Most B‐cell malignancies are incurable diseases and therefore warrant new therapeutic approaches. In a pilot study, we tested the feasibility and safety of combined immunotherapy consisting of adoptive transfer of autologous tumour‐specific T cells, low‐dose interleukin 2 (IL‐2) and a cellular vaccine of CD40‐activated plasma cell leukaemia (PCL) cells in a patient who failed tandem repeat stem cell transplantation and idiotype vaccination. Autologous tumour‐specific T cells for adoptive T‐cell transfer were propagated in vitro by repetitive stimulation with autologous ex vivo CD40‐activated PCL cells. CD40‐activated PCL cells for vaccination were similarly generated ex vivo by co‐culture with CD40 ligand transfectants. Autologous T cells (5 × 10 8 and 2·5 × 10 9 for two separate treatment cycles) generated ex vivo and cytotoxic against autologous tumours were infused and well tolerated by the patient. Fever and myalgias were closely related to IL‐2 injections and no other adverse effects were observed.
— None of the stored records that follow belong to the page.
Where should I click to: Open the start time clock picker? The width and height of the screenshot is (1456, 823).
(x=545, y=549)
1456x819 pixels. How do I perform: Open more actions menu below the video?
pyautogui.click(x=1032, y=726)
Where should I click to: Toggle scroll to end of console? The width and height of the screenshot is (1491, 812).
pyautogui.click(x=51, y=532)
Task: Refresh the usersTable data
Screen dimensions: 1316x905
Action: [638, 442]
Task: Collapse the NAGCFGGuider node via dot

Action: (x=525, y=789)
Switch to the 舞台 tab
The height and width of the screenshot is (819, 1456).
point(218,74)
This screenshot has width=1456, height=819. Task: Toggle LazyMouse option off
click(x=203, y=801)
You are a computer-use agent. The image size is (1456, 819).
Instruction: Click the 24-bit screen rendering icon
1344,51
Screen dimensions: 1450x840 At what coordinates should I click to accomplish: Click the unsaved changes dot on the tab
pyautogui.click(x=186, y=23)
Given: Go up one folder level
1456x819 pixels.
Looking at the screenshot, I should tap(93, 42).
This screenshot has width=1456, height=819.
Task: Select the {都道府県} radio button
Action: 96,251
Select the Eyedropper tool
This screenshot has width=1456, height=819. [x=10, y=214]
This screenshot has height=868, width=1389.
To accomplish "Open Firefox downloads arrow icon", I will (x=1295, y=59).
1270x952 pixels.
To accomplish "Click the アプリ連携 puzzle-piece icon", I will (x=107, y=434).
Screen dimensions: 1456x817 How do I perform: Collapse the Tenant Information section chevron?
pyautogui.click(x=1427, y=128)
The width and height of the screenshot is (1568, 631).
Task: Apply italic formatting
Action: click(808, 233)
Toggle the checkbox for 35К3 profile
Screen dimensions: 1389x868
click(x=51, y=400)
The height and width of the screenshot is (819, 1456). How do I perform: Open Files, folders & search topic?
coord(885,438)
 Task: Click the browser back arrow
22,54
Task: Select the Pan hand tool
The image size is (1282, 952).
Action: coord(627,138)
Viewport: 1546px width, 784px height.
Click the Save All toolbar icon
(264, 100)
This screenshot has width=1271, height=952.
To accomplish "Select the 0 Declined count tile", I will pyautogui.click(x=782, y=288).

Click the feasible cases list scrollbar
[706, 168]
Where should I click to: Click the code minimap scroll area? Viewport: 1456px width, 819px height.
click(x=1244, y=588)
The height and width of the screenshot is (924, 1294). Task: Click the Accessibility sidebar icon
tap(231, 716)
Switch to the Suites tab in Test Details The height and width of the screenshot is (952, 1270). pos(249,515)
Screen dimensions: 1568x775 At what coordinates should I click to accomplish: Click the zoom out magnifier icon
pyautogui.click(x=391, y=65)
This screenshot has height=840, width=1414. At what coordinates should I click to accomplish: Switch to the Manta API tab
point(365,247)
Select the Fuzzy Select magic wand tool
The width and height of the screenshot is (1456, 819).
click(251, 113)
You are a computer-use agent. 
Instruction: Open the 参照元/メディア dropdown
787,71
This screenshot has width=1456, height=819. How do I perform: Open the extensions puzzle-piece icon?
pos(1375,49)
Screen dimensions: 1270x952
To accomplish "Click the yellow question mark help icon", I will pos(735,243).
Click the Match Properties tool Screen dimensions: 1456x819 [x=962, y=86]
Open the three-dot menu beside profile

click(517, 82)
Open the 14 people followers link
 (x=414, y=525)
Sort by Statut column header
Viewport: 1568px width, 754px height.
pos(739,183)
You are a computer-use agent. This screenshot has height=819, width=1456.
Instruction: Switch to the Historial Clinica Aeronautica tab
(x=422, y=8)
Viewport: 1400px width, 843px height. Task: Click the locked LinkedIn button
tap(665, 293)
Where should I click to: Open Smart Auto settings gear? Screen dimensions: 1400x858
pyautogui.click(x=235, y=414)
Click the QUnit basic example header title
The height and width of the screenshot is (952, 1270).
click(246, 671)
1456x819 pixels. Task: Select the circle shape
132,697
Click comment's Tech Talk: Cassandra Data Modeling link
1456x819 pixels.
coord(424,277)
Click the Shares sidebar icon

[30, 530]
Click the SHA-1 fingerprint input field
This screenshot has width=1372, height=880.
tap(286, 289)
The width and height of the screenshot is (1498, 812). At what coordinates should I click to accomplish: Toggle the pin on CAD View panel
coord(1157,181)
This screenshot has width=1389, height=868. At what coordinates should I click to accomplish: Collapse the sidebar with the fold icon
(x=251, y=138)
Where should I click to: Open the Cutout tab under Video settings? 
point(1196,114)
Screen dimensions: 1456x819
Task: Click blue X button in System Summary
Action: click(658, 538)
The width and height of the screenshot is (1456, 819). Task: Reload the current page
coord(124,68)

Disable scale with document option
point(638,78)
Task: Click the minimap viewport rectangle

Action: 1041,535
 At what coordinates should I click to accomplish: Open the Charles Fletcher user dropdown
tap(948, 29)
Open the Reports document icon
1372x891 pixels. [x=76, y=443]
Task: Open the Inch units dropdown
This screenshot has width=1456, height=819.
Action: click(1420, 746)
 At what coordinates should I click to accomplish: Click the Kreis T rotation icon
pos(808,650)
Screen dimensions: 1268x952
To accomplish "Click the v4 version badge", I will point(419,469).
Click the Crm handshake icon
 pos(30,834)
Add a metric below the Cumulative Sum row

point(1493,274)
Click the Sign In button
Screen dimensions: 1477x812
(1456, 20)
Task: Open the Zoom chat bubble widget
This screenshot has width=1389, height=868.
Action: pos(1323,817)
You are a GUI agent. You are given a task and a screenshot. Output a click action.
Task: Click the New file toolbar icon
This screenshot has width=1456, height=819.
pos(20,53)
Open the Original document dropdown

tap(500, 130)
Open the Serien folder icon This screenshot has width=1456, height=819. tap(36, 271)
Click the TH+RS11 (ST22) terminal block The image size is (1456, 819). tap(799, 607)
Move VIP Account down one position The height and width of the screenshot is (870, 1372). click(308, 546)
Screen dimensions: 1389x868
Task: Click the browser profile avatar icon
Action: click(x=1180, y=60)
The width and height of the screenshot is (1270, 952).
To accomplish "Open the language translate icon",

A temporary decrease of PCL cells in peripheral blood was seen after the first cycle of adoptive T‐cell therapy, tumour cell vaccination and low‐dose IL‐2. Tumour progression was associated with tumour cells that (1) expressed a complex karyotype, (2) demonstrated loss of MHC class II, and (3) did not induce autologous tumour‐specific T‐cell lines ex vivo . We demonstrated the safety and feasibility in combining autologous tumour‐specific T‐cell therapy with low‐dose IL‐2 and that clinical trials based on the use of CD40‐activated autologous tumour cell vaccines are warranted in patients with CD40‐activated autologous tumour cells, either as a vaccine or for ex vivo stimulation of autologous T cells.